Habiter le monde par le sensible
La rencontre et l’échange sont deux notions qui habitent mes recherches. Je nourris l’idée que les pièces emprisonnent des consciences immatérielles que nous, spectateurs, pouvons percevoir.
Par ce biais, une œuvre d’art contemporain est un pont entre le matériel et l’immatériel, une conjonction des temporalités, une réunion du moi et des autres au travers d’un objet, souvent résultat de toute une vie de recherche : c’est précisément cet axe de réflexion que j’ai décidé de défendre, celui qui est, dans toutes ses dimensions : matière, politique, héritage, humanité.
Je place mes travaux d’écriture entre le genre de la nouvelle, celui de la critique d’art et de l‘outil de médiation en cherchant à prolonger les œuvres pour transmettre des clés de compréhension poétiques, plus ou moins complexes, face à des univers plastiques hétéroclites. Je m’attache à raconter des histoires affectives pour comprendre comment les artistes de notre temps habitent le monde.
D’après le philosophe Heidegger, habiter le monde serait la “manière dont les humains, mortels, sont sur terre.” Les artistes, par leurs recherches plastiques, conscientisent cette existence pour lui conférer un propos qui dépasse la matière et leur propre personne. Les écrits sur l’art se doivent, à mon sens, de refléter ces dynamiques qui composent les œuvres.
Trajectoire
narration
TRACER, ENSEMBLE, DE NOUVEAUX HORIZONS ÉMOTIONNELS
A travers différents médias, je construis des outils d’écriture narratifs et assumés pour tendre vers une empathie poétique par l’usage de différents leviers empruntés aux sciences humaines et à la littérature. Les pronoms personnels je, nous et leurs usages dans l’écriture sur l’art sont, à mon sens, tous deux à privilégier face à la construction d’un argumentaire impersonnel, suggérant une objectivité douteuse par l’utilisation d’un il mal nommé. Assumer ma subjectivité, au plus près de la vision d’un et d’une artiste, serait l’une des clés principales pour sortir d’une écriture aseptisée et faire de mon je, non plus une marque qui viendrait fausser une pensée, mais bien un point de vue affirmé, transposé en réelle machine réflexive.
Ma démarche trouve un écho à la notion de l’écouter-voir. Son analyse en sciences sociales met en exergue l’opposition entre conception et perception. L’écouter-voir serait un outil permettant la construction d’un propos empirique, appuyé sur l’expérience plutôt que la théorisation.

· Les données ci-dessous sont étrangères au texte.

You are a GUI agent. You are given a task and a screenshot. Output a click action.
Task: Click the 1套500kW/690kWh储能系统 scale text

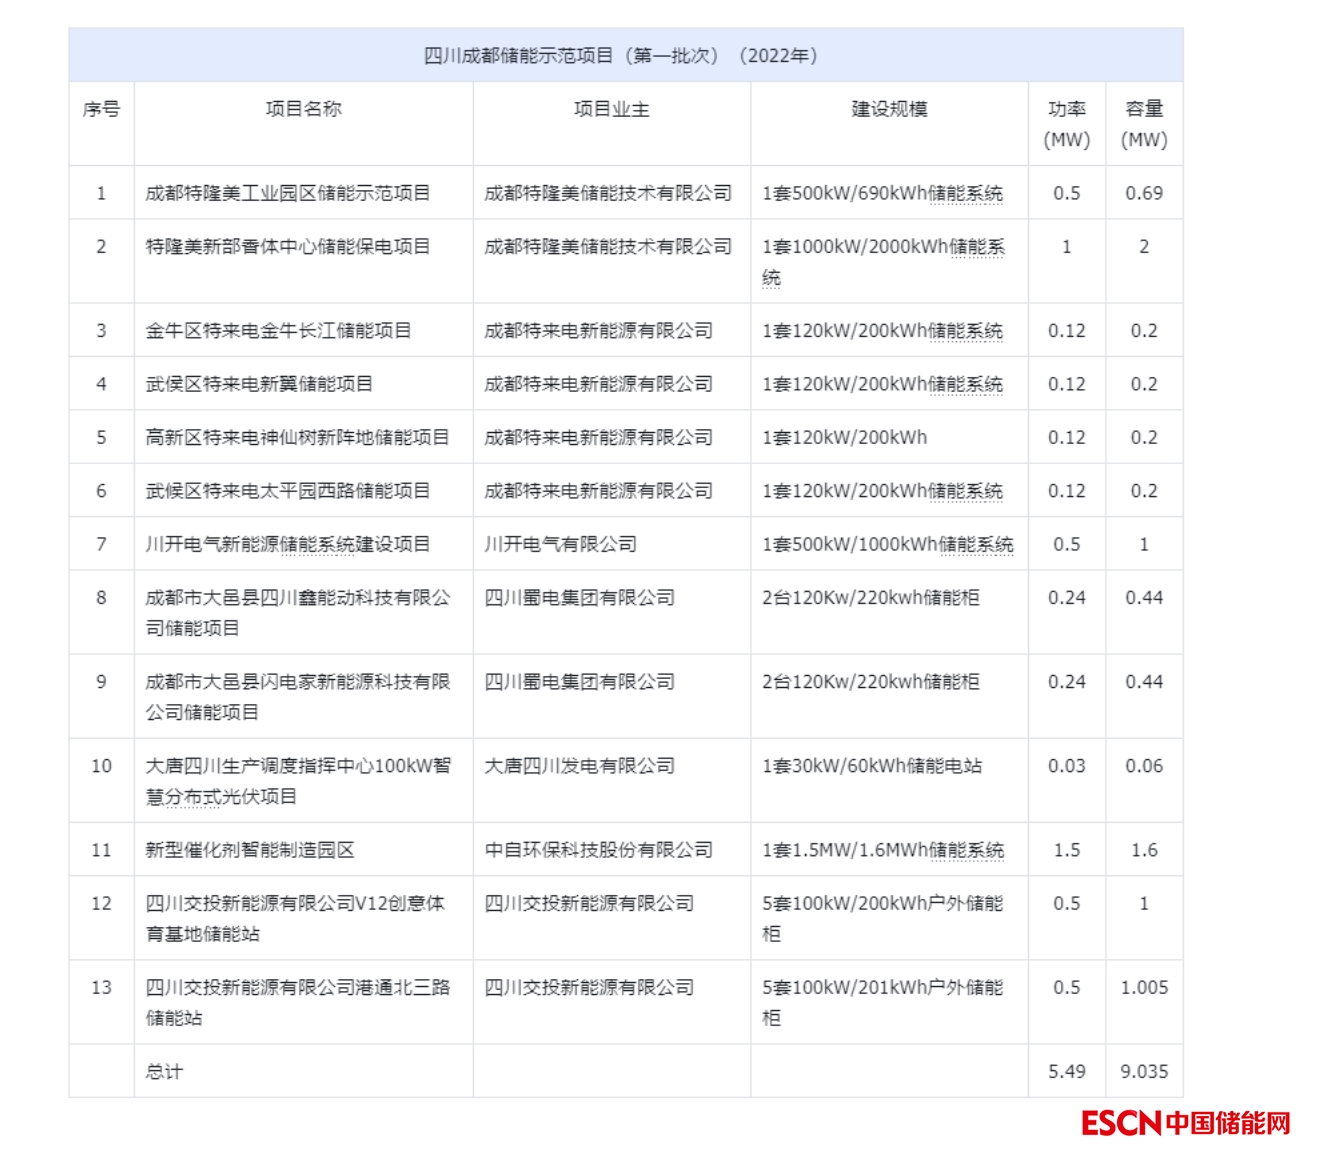point(882,193)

Au travers de la sociologie narrative, cette notion n’est plus décrit comme un cadre, mais plutôt comme un pont permettant de passer du je au nous. Le je se situe alors dans l’observation directe et le nous trouve ainsi sa place dans l’action plus éloignée.
Écrire sur l’art autrement apparaît comme une nouvelle occasion de transmettre des connaissances en veillant à rester accessible pour toujours mieux démocratiser l’art contemporain, en menant parallèlement une double action : celle de se rapprocher du réel, du quotidien en ouvrant la porte à l’imaginaire. La narration et le travail descriptif permettraient alors d’atteindre différentes strates de lecture.

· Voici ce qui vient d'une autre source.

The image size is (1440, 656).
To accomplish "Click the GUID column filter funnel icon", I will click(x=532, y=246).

En d’autres termes, il s’agit de faire de l’atmosphère dans la critique d’art, pour y construire des portes sensibles et jouer, déjouer par le jeu, la langue et le nous.
Je cherche à faire d’une production plastique, non plus un élément étranger à nos constructions personnelles et collectives, mais bien une impression affective, de confort vers l’inconnu : faire de l’art contemporain une chambre d’amis. Raconter l’artiste par l’œuvre, le sensible. Saisir et dire les manques, de voix à voix, de mots à mots, en relever des fragments à portée universelle pour générer de la matière. J’écris pour créer des plans à activer collectivement, pour qu’un nouveau réel émerge.